● **To-do list**
[1] According to the Ideal Power text, by how much does the company say B-TRANs could improve electric vehicle efficiency?
[2] Retype the part of the Ideal Power text between "LFP batteries are" and "efficiency by 7-10%.", inclusive.

● **Document extract**

○ ○ ○ ○

Ideal Power: Bi-Directional Bipolar Junction Transistors?

Bi-Directional Bipolar Junction Transistors are an emerging category of semiconductor-based switching device, that can achieve lower on-state voltage drops than MOSFETs and softer, faster switching than IGBTs, to improve efficiency and lower component count in bi-directional power converters. This data-file screens B-TRAN patents from Ideal Power.


LFP batteries are 20% lower-cost than NMC, and as low as $50-60/kWh in China in 2024, per our recent research note into the rise of LFP. But they are also 15% less energy-dense, which reduces the range of electric vehicles. So could range be restored by improving electronics?

Ideal Power is a small-cap US company, commercializing bi-directional junction transistors (B-TRANs), with ultra-low voltage drops in their on-state (better than a MOSFET) and soft-switching even amidst rapid switching (better than IGBTs). The company states that this could improve electric vehicle efficiency by 7-10%.

Ideal Power’s patent library was high-quality, based on using the usual criteria in our patent-based technology assessments, with over 60 Patent Families in EspaceNet, mostly optimizing the performance of BTRANs, securing a moat around the technology.

○ ○ ○ ○

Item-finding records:
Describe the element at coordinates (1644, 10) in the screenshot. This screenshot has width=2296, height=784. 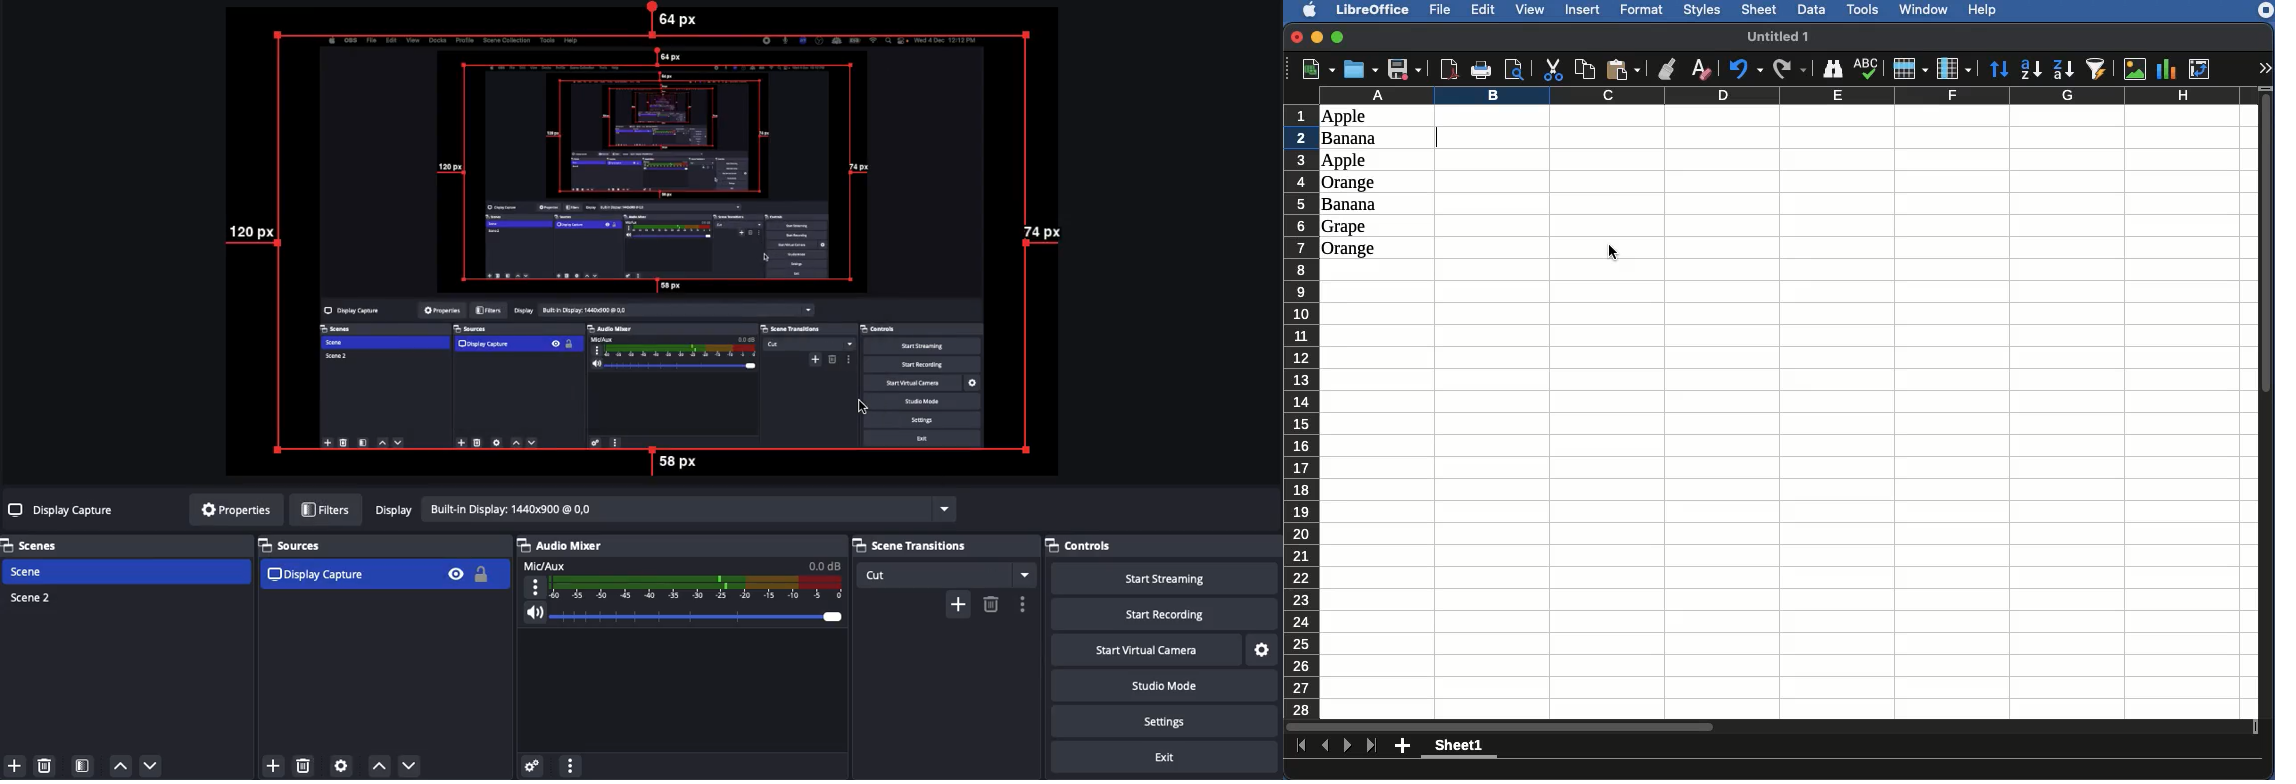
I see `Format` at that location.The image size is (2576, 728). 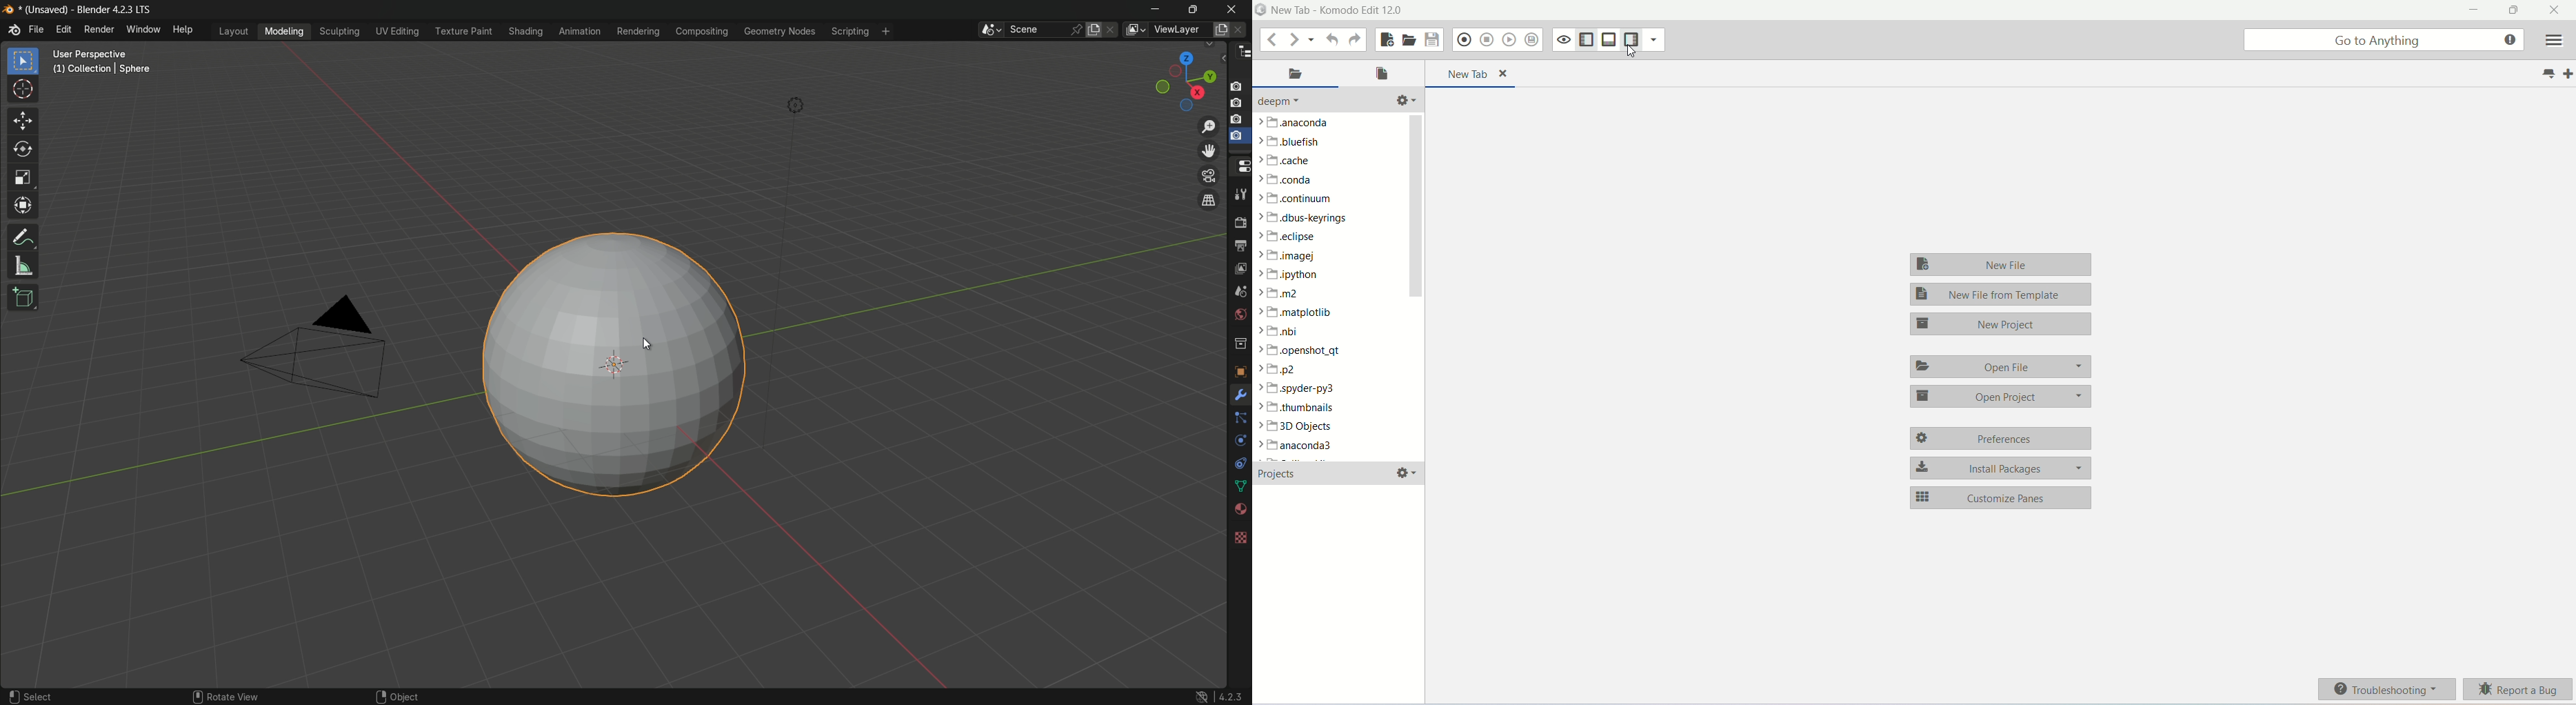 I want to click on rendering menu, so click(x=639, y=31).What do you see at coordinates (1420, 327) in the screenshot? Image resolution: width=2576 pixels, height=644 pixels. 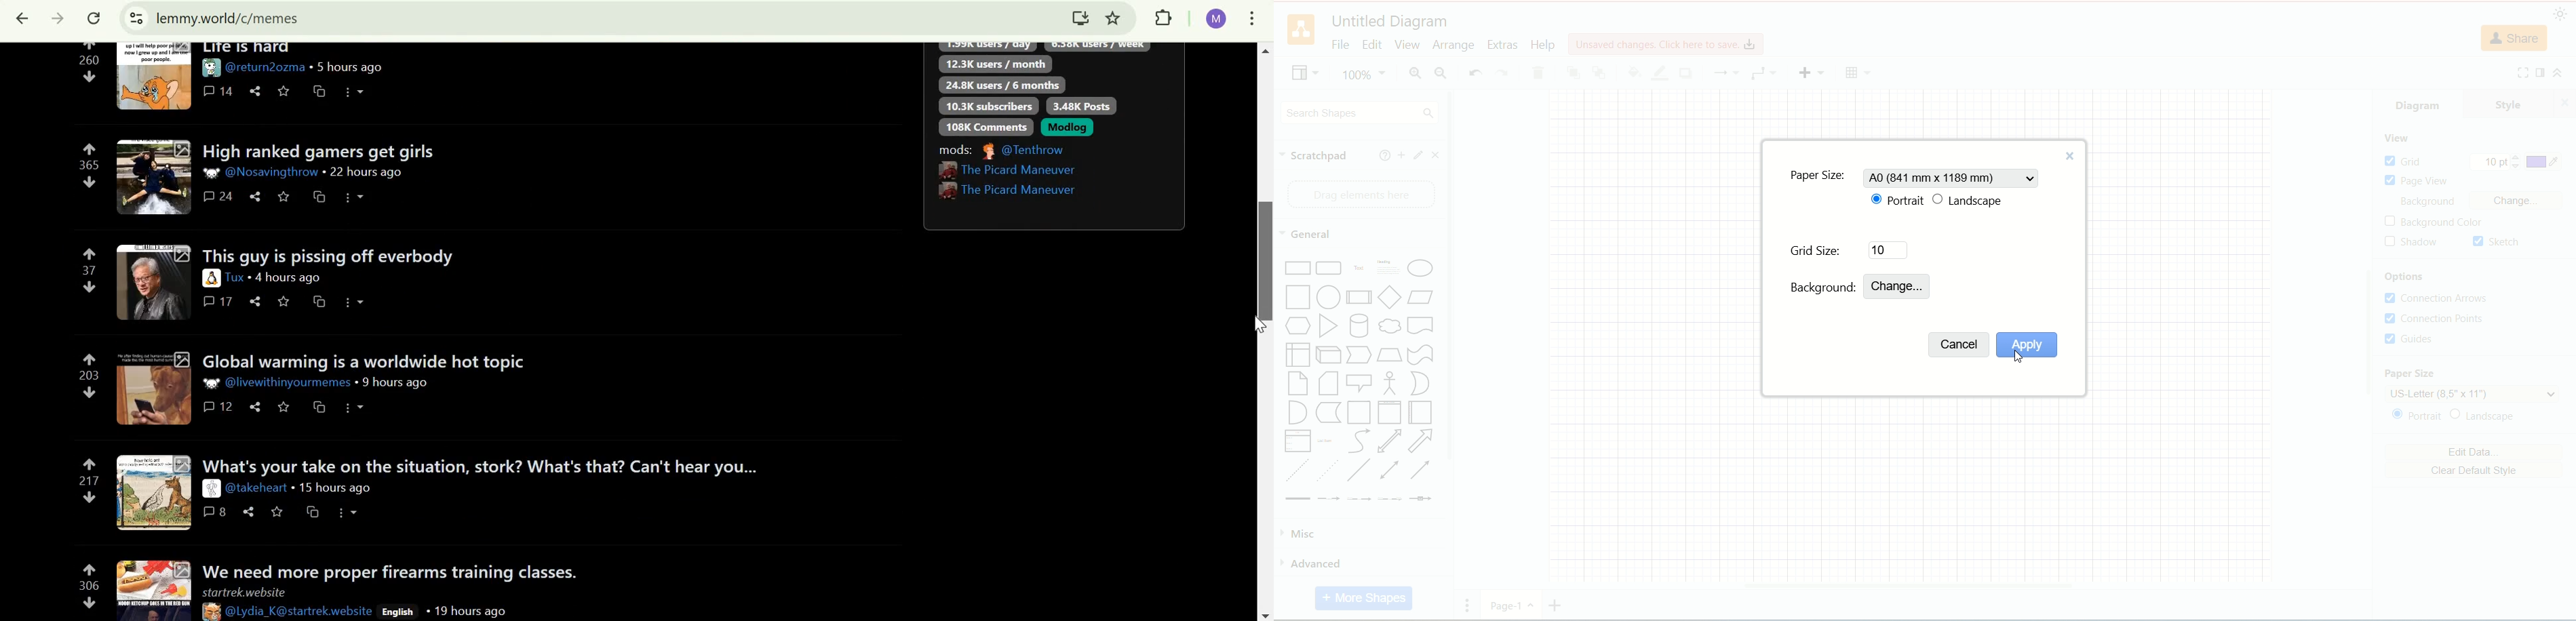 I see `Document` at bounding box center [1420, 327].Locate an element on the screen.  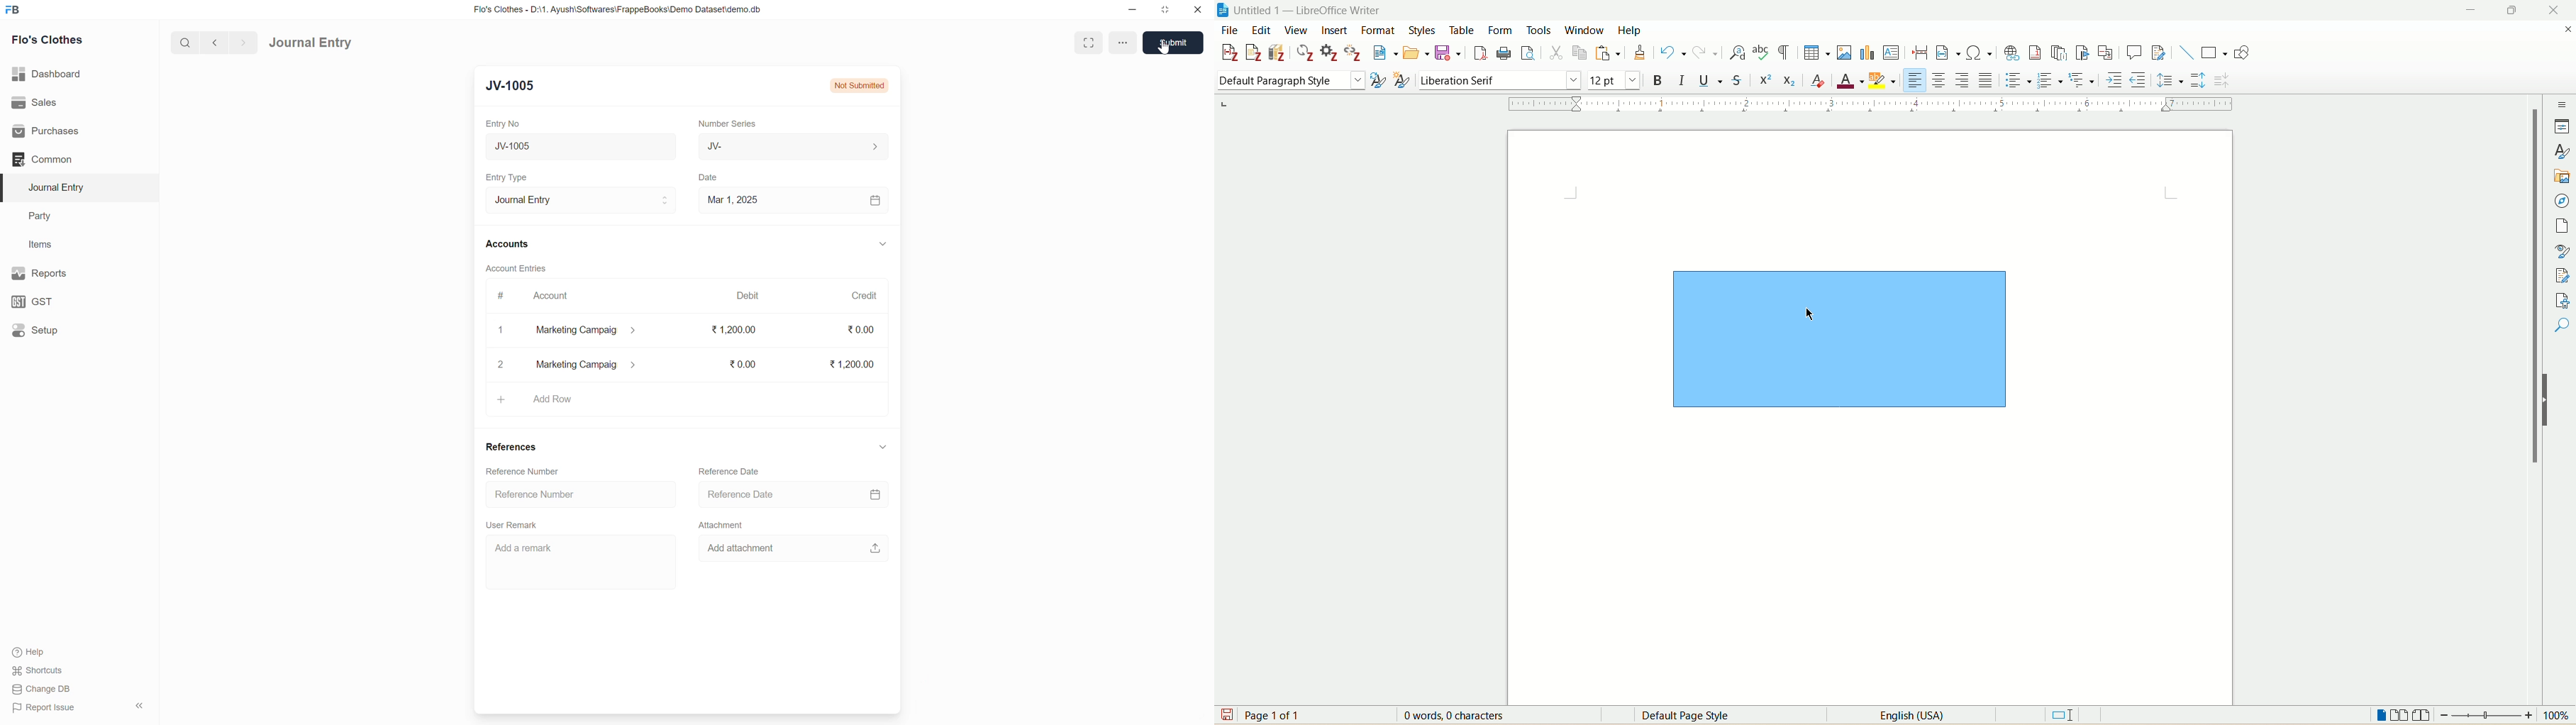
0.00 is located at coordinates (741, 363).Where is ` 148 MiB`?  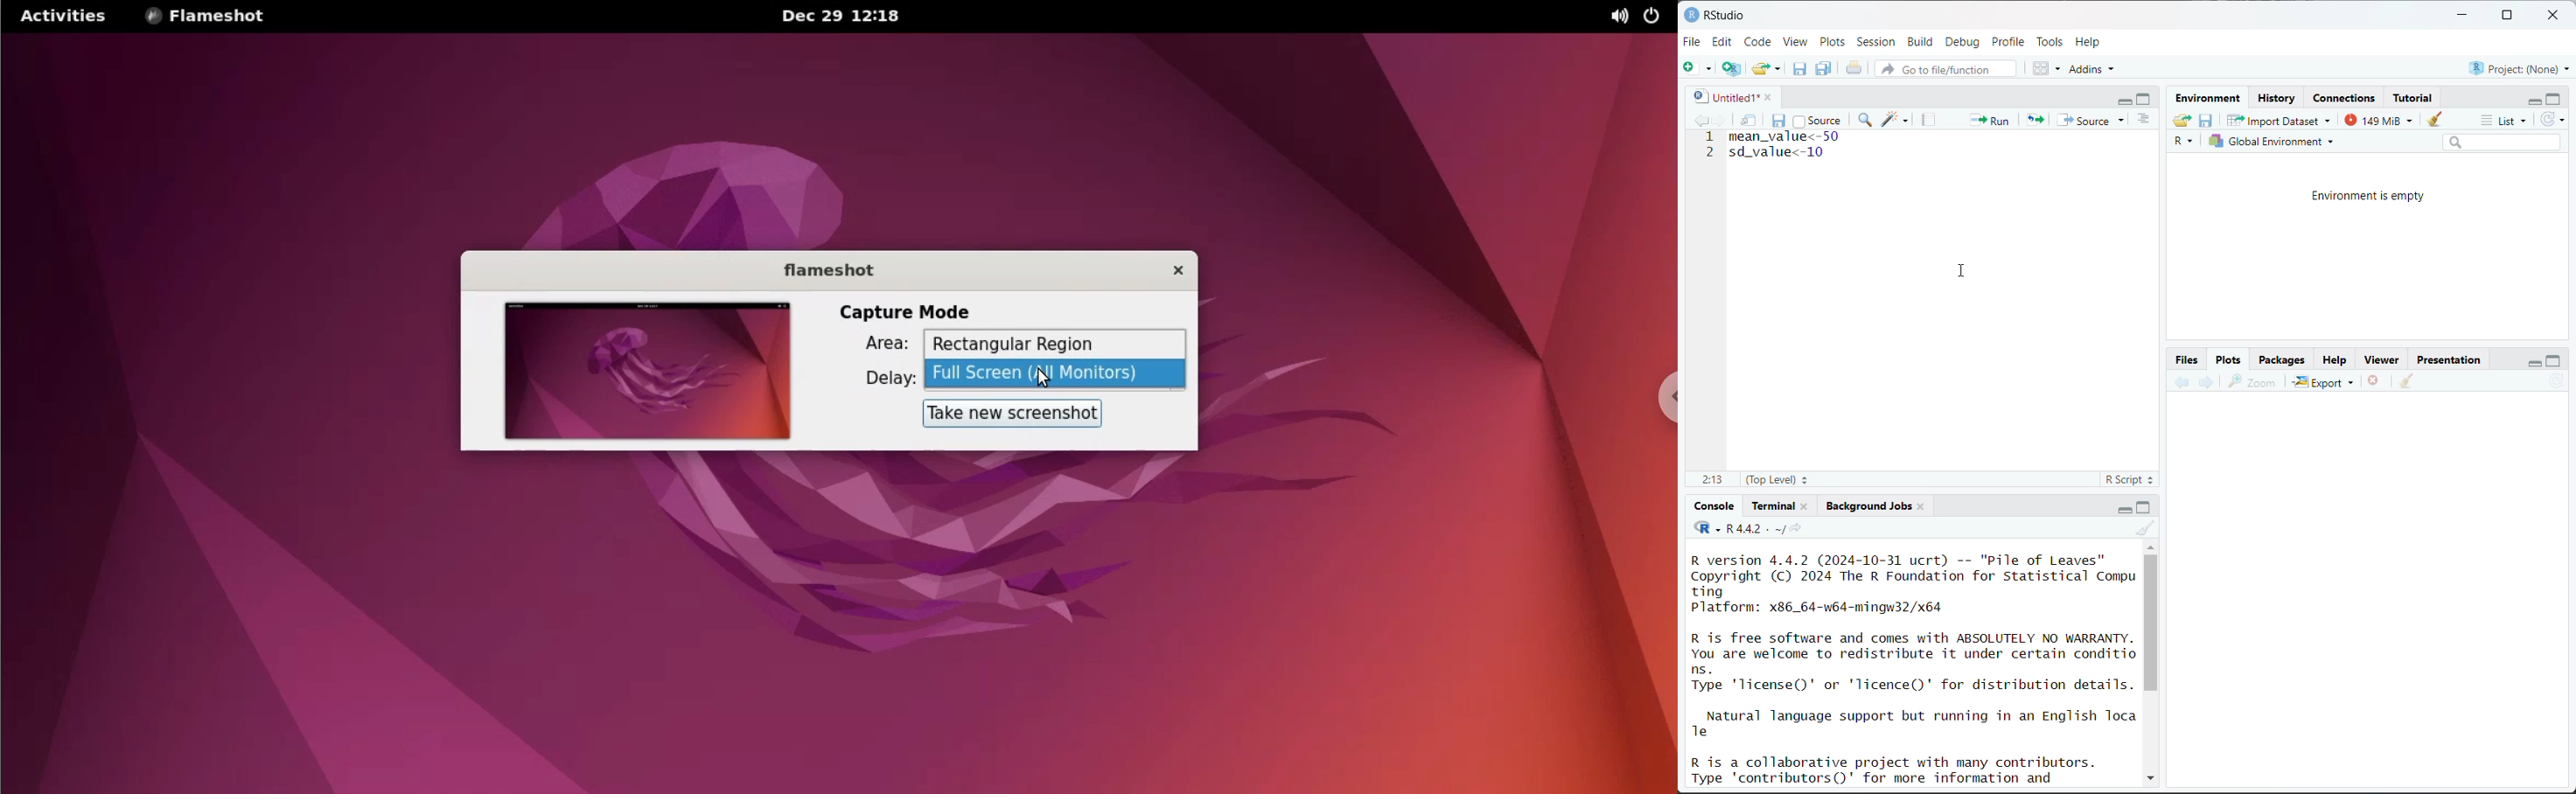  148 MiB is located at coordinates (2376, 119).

○ ○ ○ ○

● **The solutions**
[1] By 7-10%.

[2]
LFP batteries are 20% lower-cost than NMC, and as low as $50-60/kWh in China in 2024, per our recent research note into the rise of LFP. But they are also 15% less energy-dense, which reduces the range of electric vehicles. So could range be restored by improving electronics?

Ideal Power is a small-cap US company, commercializing bi-directional junction transistors (B-TRANs), with ultra-low voltage drops in their on-state (better than a MOSFET) and soft-switching even amidst rapid switching (better than IGBTs). The company states that this could improve electric vehicle efficiency by 7-10%.